The same publication later reported, "The US Labor Department estimates that there were about 150,000 U.S. jobs just building engines, transmissions, and axles at US factories last year." (2)
With those large job numbers in the U.S. comes a dire warning from Motor & Equipment Manufacturers Association, Senior Vice President of Government Affairs, Ann Wilson. "If we move too quickly to an electrified fleet, we could lose 30% of supplier jobs in this country... Many of my members think it's going to be even more than that." (3)
A swift transition to EV vehicles in the EU and in the US, for example, would result in potentially catastrophic economic consequences due to job loss. Quick steps need to be taken to retrain workers and get them deployed using as much new technology as possible, and those workers will have to be willing to be retrained. The other piece of this is that jobs may be able to be saved “in country” but not necessarily in the exact same locale within a country. It is likely that an engine plant will need to remain open for some years as ICE vehicles are phasing out, and simultaneously, battery, chip, and other plants devoted to EVs will be going live. The point is, some workers are going to need to move.
I am inferring that this is something like what Källenius’ “honest conversation” would sound like.

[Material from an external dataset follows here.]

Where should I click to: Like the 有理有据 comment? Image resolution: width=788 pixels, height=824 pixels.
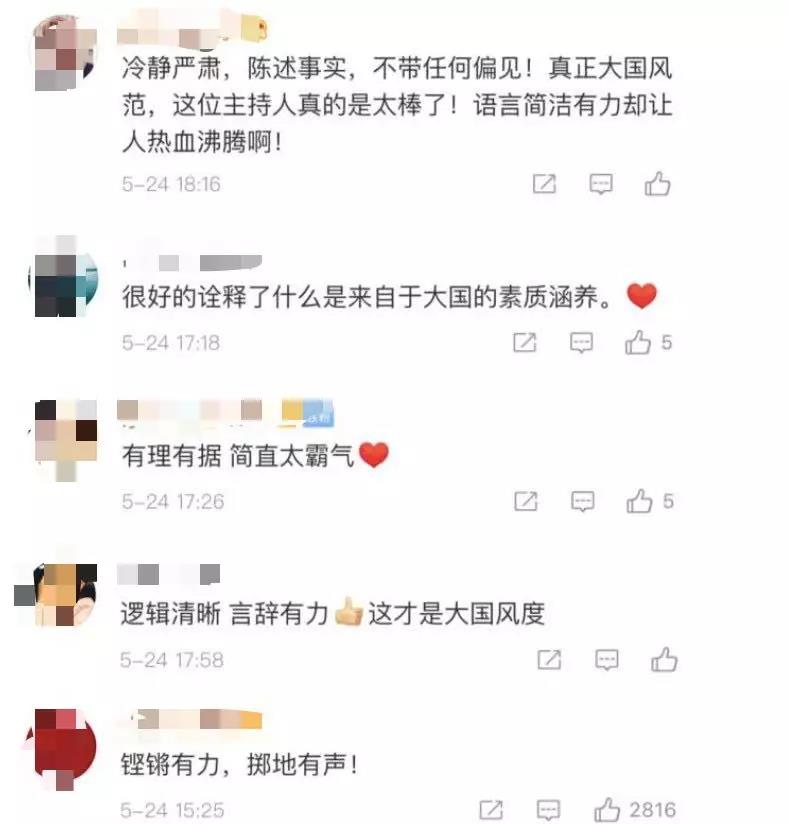click(639, 501)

I hope that all sides of the equation - OEMs, Unions, governments, and workers - can work together to save jobs and still navigate the transition process in a way that still allows value creation and profitability.
The stakeholders are considering these factors, but they know it won’t be easy. "We do have to solve for the reality that when electrification becomes 25% to 50% of our industry in the coming years, what are we going to do about the jobs?" [Ford CEO Jim] Farley said. "One of the obvious choices is going into cell production, but it's a completely different animal than the final assembly of a vehicle." (4)
Vertical integration will be key to the success of companies that will flourish in the EV space, as companies will need control over the supply chain.
The vertical integration of the supply chain will result in new jobs in new categories, coming mainly through batteries, but also encompassing microchips and additional technologies that we haven’t fully realized yet.
During this transition to more vertical integration, workers can be retrained and redeployed. I do feel that there has been a rise in social responsibility among manufacturers regarding how workers are treated, and how they can retain and retrain workers that are willing to do the jobs that need to be done.
Companies are going to have to have a plan for:
- Expedited onboarding and training
- Effective supply chain systems integration with internal and external supply
- Comprehensive quality assessment and monitoring, especially as new products are integrated and executed
- Integration of Mergers and Acquisitions, quick and complete divestitures where needed
The world is moving toward a surge in electric vehicle adoption, and this is unlikely to change. This is not only true for the U.S. or Germany, but for, I believe, the entire vehicle-driving world. It is true for all countries that have any automotive manufacturing whatsoever. We must be realistic about how our industry is changing, and I think we can all agree that we need to have an honest conversation about jobs.